Camila Vallejo
So... this is about Chile but it might well be about students protests, a fairer society and more democracy in the rest of the world! (If you're from the BOTW thread... there's pics further down!

Chile is a relatively affluent country (some call it the Switzerland of South America) with a reasonably-sized middle-class which has sadly suffered a pretty grim political past. For a brief period in the early 1970s it looked as if the country would see some social reforms and a fairer society... then came the coup d'etat, Salvador Allende's death, 17 years of dictatorial rule by US-backed mass murderer Augusto Pinochet.
But I digress... Chile has seen some exciting times recently. It has seen 2 years of intense student protests.
What do these students want?
First and foremost an education reform that provides easier access to universities through more state funding for example. Right now the tuition fees exclude potential students from less affluent families. Access to higher education should not depend on the families' economic situation.
But that's not the end of it: They want a long-overdue general democratization of a society that hasn't known true democracy for a long period in the 20th century. Right now there are even laws forbidding student participation in university governance.
And you know what? One of the most influential people in the protest movement is a woman.

Guardian's Person of the Year 2011: Camila Vallejo
Camila Vallejo - The Guardian said:We never in our dreams imagined it would grow so big so fast. We had plans for protests and for mobilising students, but what happened last year was surprising even to us.

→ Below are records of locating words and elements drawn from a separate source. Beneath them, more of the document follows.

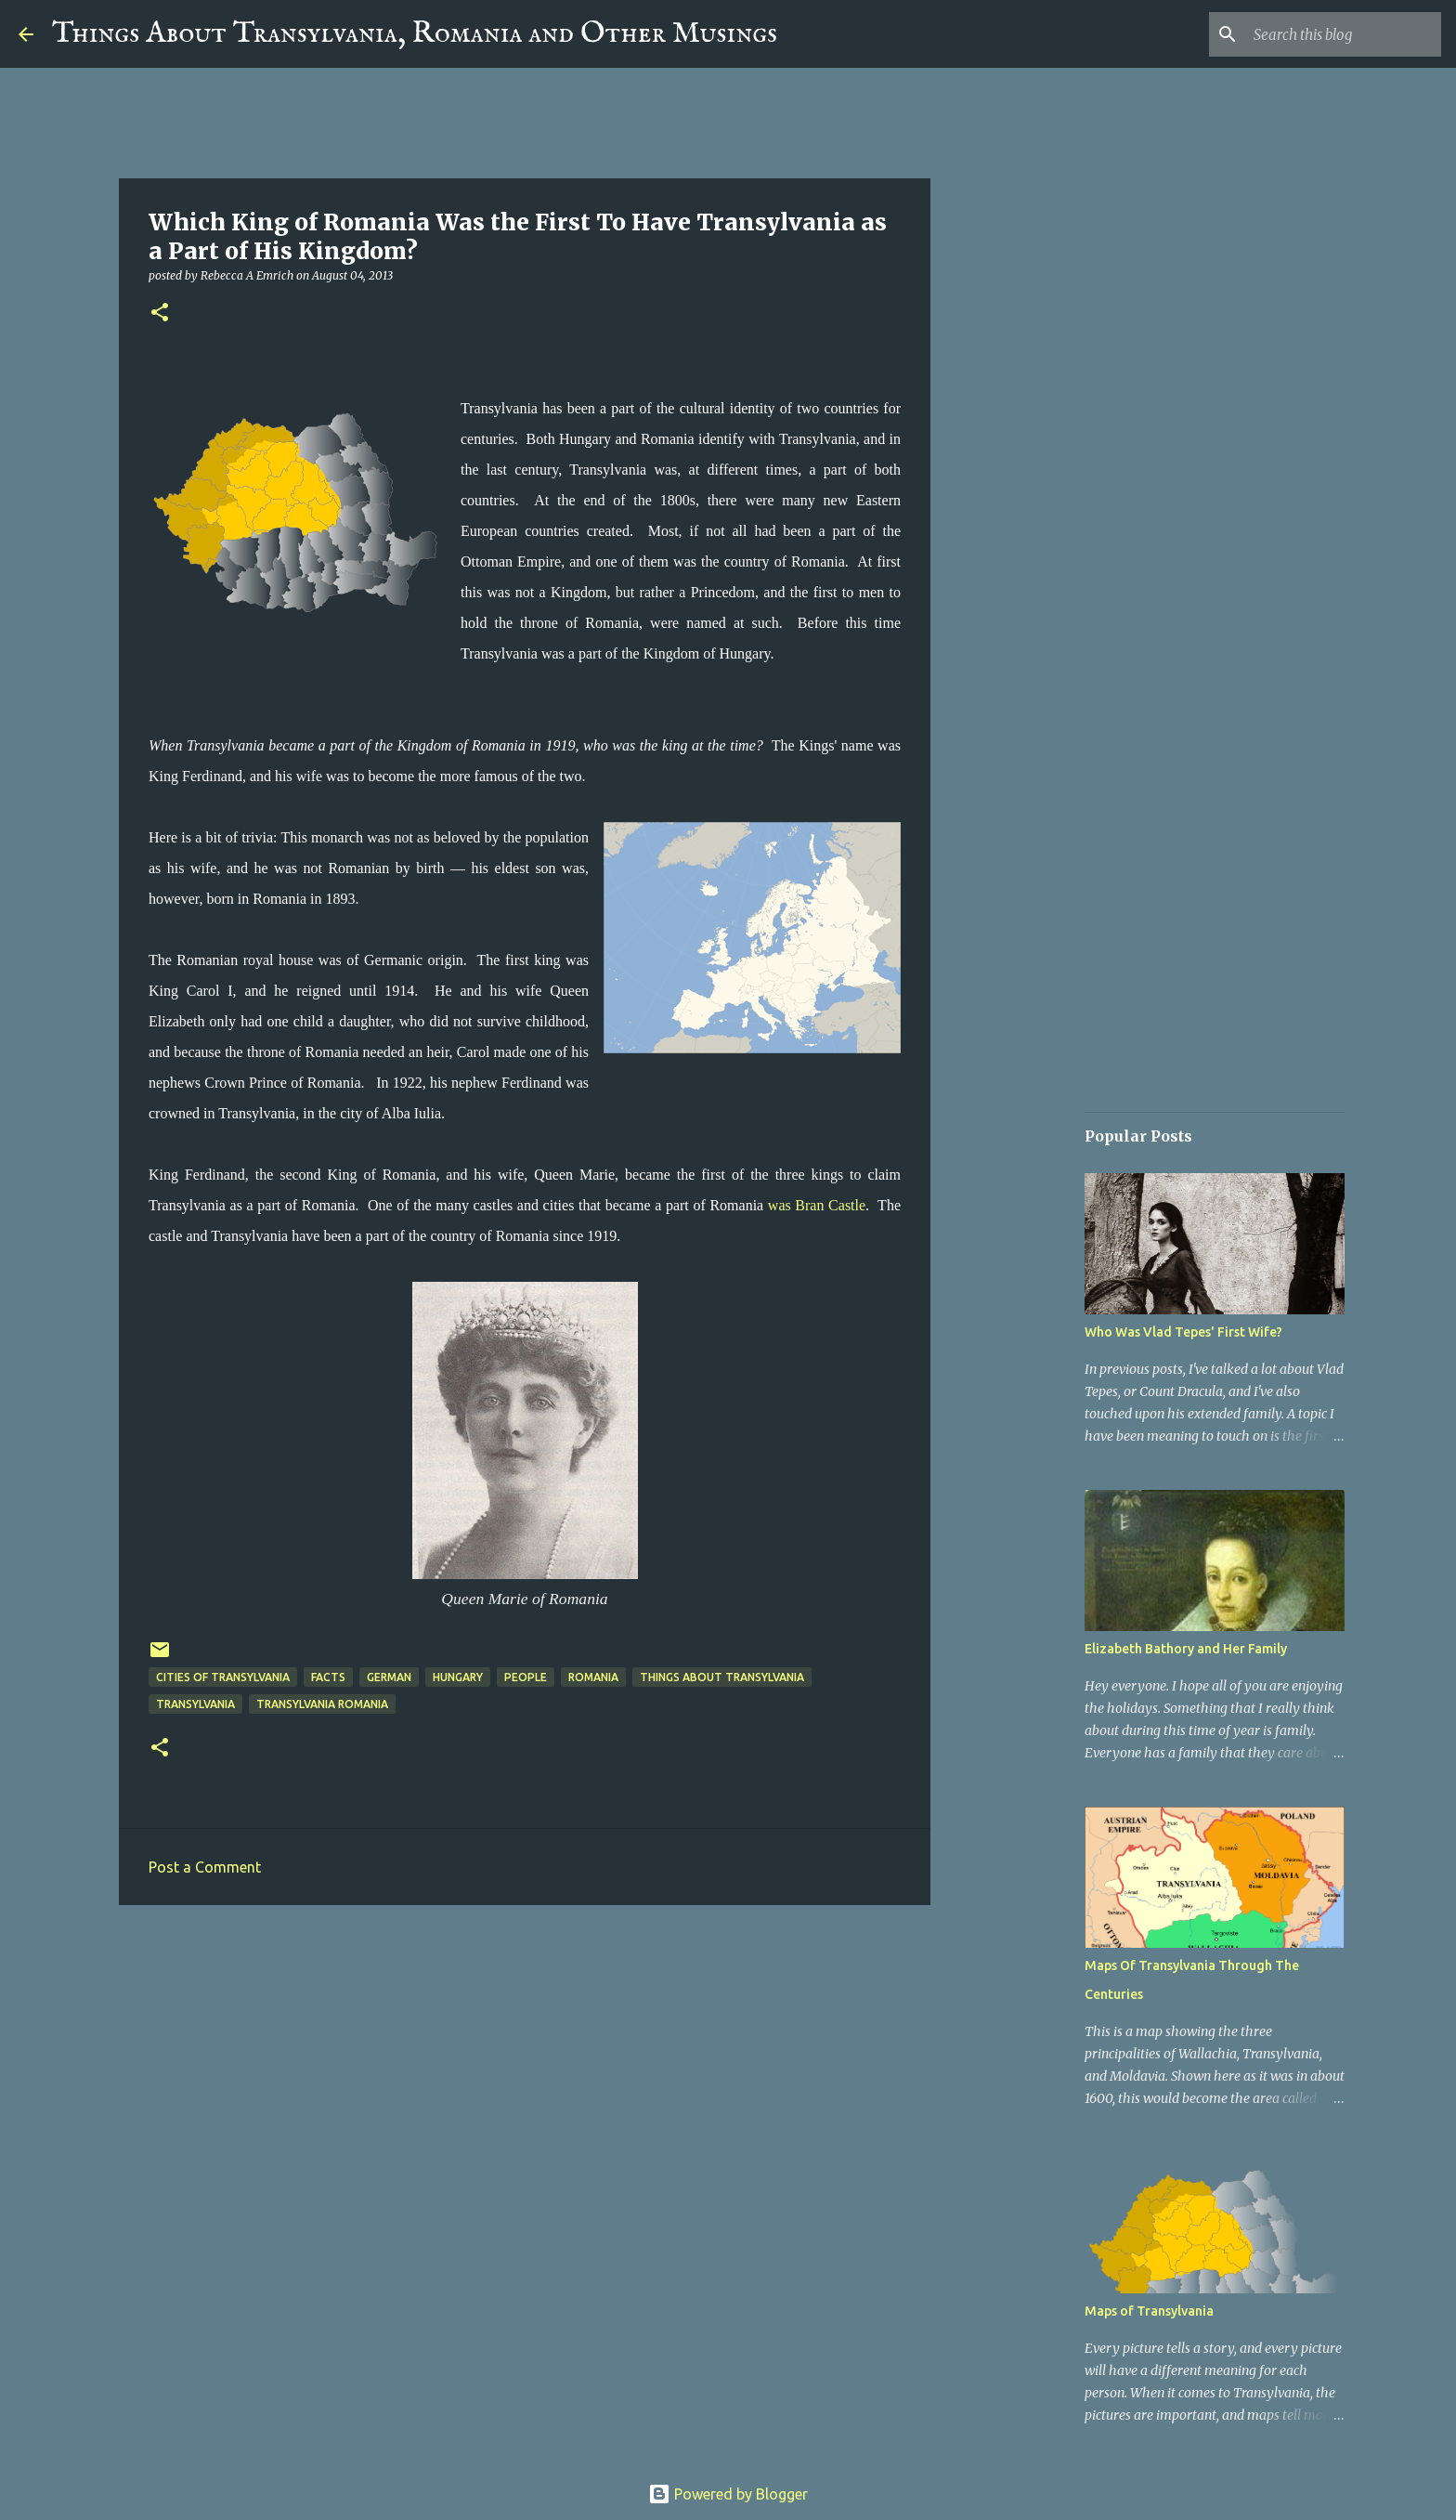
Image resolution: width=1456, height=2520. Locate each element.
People (525, 1677)
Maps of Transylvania (1149, 2311)
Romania (593, 1677)
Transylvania (195, 1704)
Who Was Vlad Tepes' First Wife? (1183, 1332)
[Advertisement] (524, 2063)
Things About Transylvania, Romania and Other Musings (414, 34)
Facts (328, 1677)
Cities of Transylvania (223, 1677)
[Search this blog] (1343, 34)
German (389, 1677)
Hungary (458, 1677)
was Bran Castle (816, 1205)
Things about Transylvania (722, 1677)
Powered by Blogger (728, 2494)
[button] (160, 313)
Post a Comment (205, 1867)
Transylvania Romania (322, 1704)
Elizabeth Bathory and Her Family (1186, 1648)
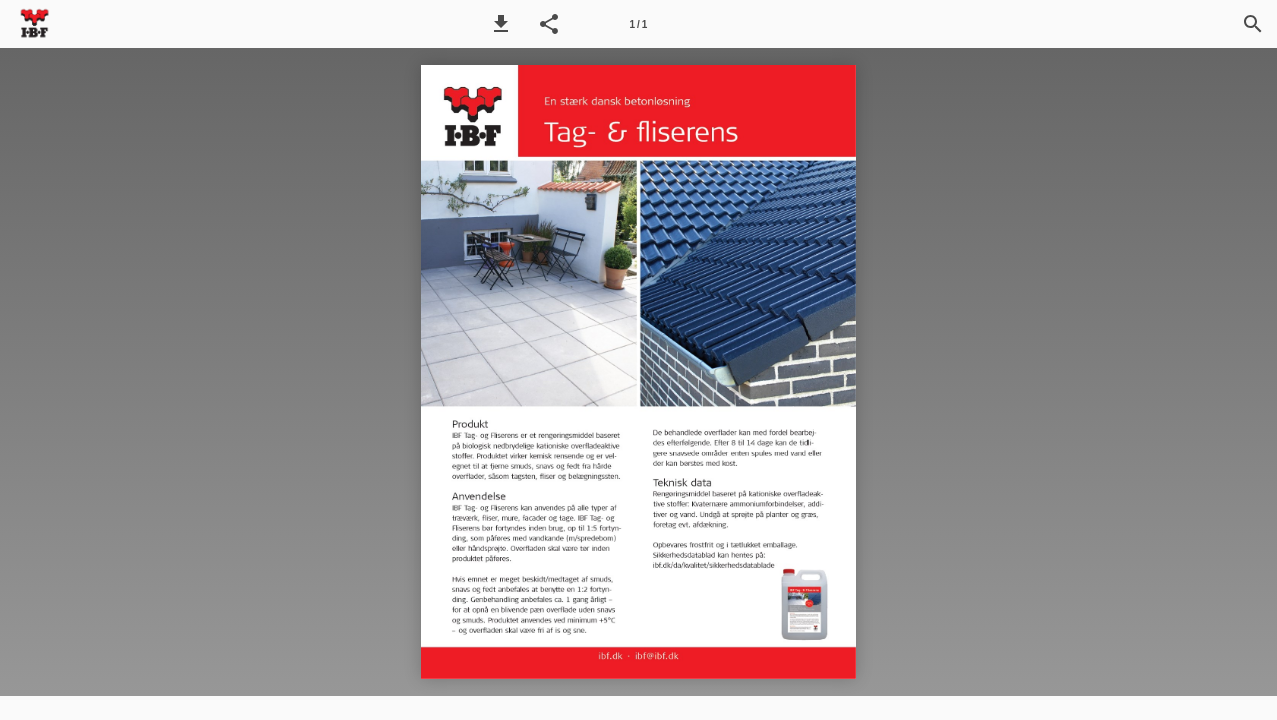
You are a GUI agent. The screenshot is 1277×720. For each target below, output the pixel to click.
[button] (501, 24)
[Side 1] (638, 24)
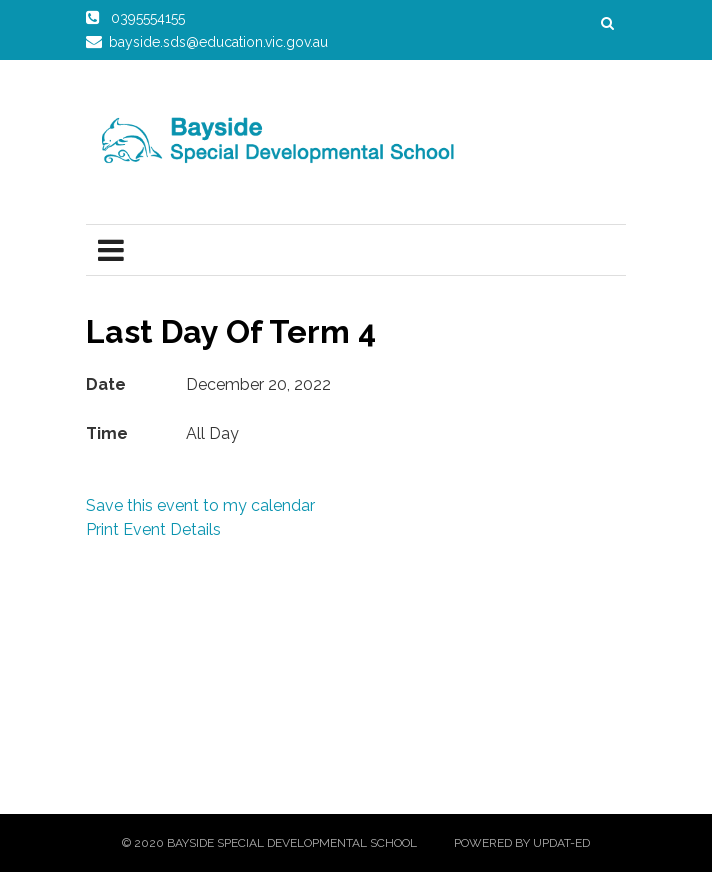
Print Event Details (153, 529)
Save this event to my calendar (200, 505)
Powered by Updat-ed (522, 843)
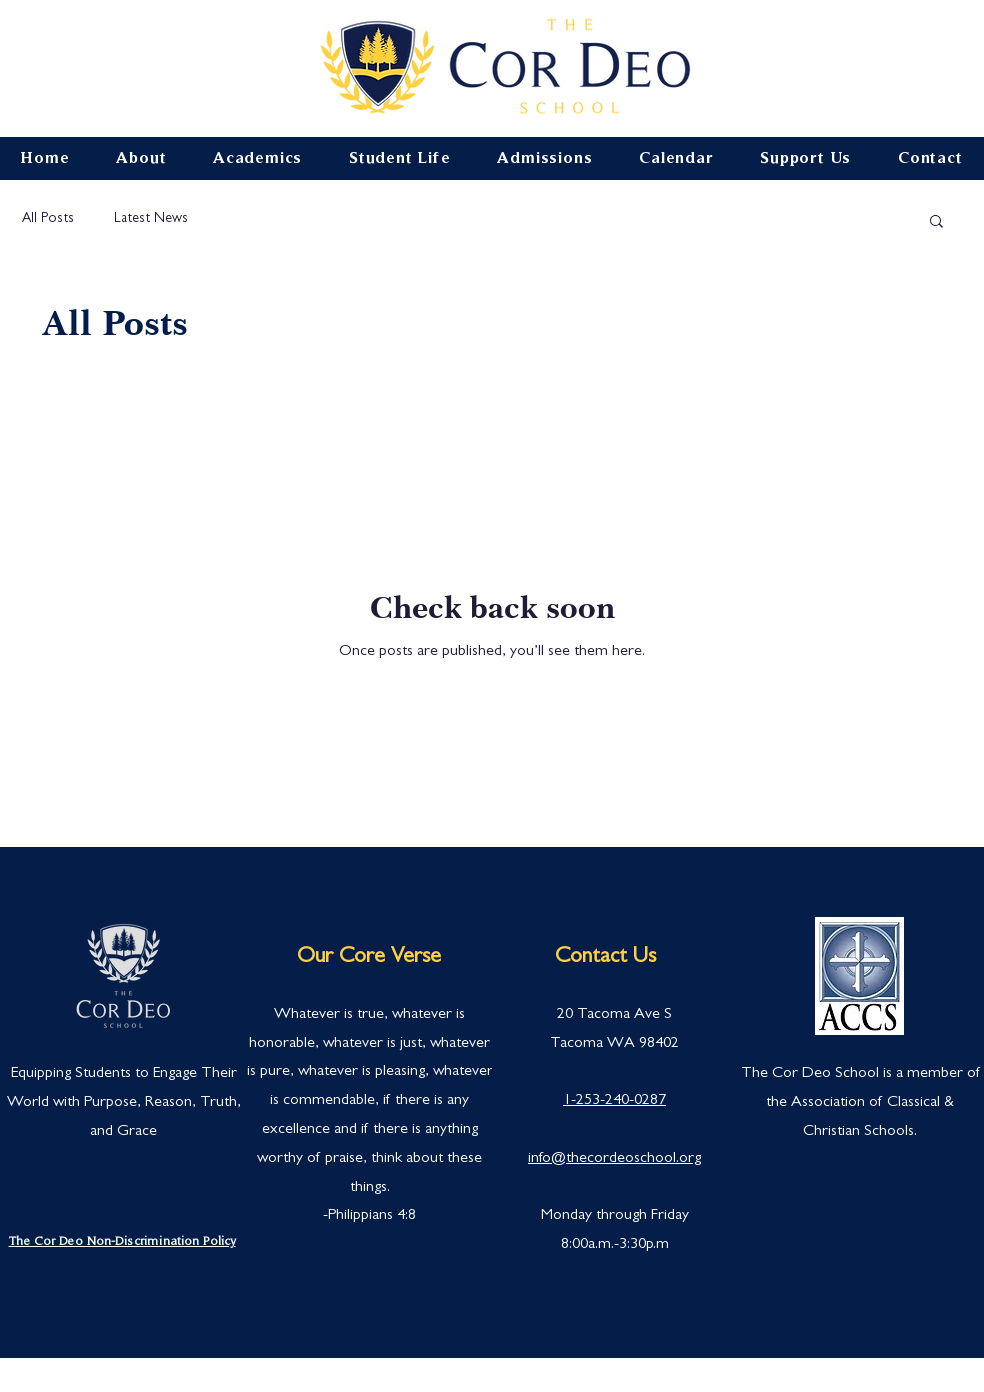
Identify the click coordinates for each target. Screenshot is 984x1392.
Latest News (151, 219)
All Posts (48, 219)
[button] (936, 222)
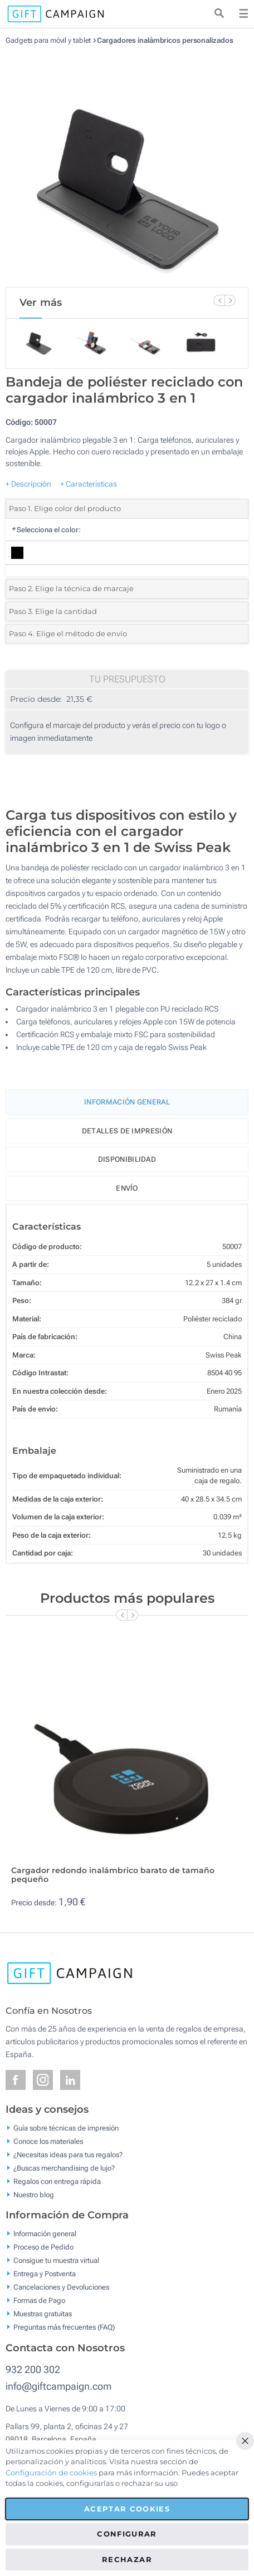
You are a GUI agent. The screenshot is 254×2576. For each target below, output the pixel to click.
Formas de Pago (39, 2300)
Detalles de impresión (127, 1131)
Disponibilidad (127, 1159)
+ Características (88, 483)
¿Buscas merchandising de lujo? (64, 2167)
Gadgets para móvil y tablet (48, 40)
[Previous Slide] (218, 300)
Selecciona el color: (46, 530)
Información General (127, 1102)
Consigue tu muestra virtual (56, 2260)
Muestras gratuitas (42, 2314)
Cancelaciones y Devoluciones (61, 2287)
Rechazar (127, 2559)
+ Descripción (28, 483)
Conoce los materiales (48, 2141)
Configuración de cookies (51, 2472)
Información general (44, 2234)
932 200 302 (33, 2369)
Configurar (127, 2533)
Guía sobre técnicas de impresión (66, 2127)
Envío (127, 1188)
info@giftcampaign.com (58, 2386)
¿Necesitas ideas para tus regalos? (68, 2154)
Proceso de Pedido (43, 2247)
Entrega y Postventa (44, 2274)
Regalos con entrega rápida (57, 2181)
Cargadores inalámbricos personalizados (165, 40)
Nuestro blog (33, 2194)
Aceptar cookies (127, 2508)
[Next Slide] (230, 300)
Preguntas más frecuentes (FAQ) (64, 2327)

We've put hundreds of thousands of people in the streets for months. We're not just disputing the ideological nature of the education system. All the basic services are privatised here and priced to the market. The consequences of this are very violent.
The police tortured many students during the protests and continue to do so. It is systematic repression. The abuse of power is very common among the police and there is no regulation. It is a system of repression that has not disappeared in the post-Pinochet era.
There are attacks against all kinds of human rights – the right to gather, the right to protest, the right to organise. They don't let us walk freely in the streets, they have even attacked our offices, high schools, universities. We are young – we did not live through the dictatorship – but we're aware of what happened from our parents, from books. We thought that this repression had gone, but by questioning the political order, we discovered that they are willing to use these weapons again.
We still have the legacy of the military dictatorship. Chile has a very weak civil society in terms of social organisations and unions. Our social fabric is shredded. And there is a kind of individualism that we are seeking to overcome. This year the people woke up. Lost their fears. Questioned the model. There is enormous potential to mobilise. Maybe the student protests will not be the same as last year with a march every Thursday, but there is going to be a huge development.
Apparently the New York Times is impressed, too (even though the headline is a bit shallow): Camila Vallejo, the World’s Most Glamorous Revolutionary
The whole "glamourous"-theme was addressed in another Guardian article by the way:
The Guardian said:"We are all in love with her," said the Bolivian vice-president, Álvaro García Linera.
At a recent gathering of Bolivian youth leaders he urged students to follow the example of the youth movements in the rest of South America. "You need to talk about what is happening in Argentina, Brazil or Chile, where there is a young and beautiful leader, who is leading the youth in a grand uprising," said García Linera.
Vallejo said on the subject of her looks: "You have to recognise that beauty can be a hook. It can be a compliment, they come to listen to me because of my appearance, but then I explain the ideas. A movement as historical as this cannot be summarised in such superficial terms.
"We do not want to improve the actual system; we want a profound change – to stop seeing education as a consumer good, to see education as a right where the state provides a guarantee.
"Why do we need education? To make profits? To make a business? Or to develop the country and have social integration and development? Those are the issues in dispute."
She also managed to be the cover story for Germany's best newspaper: Zeit.de: Klug, schön, eloquent: Eine Studentin führt die Proteste in Chile an
Aaaand... she wrote an article featured in Le Monde Diplomatique: Camila Vallejo: Quand le mythe néolibéral chilien vacille
Right, pictures!
Have you guys ever been a part of student protests? Ever occupied a uni building? Went on strike?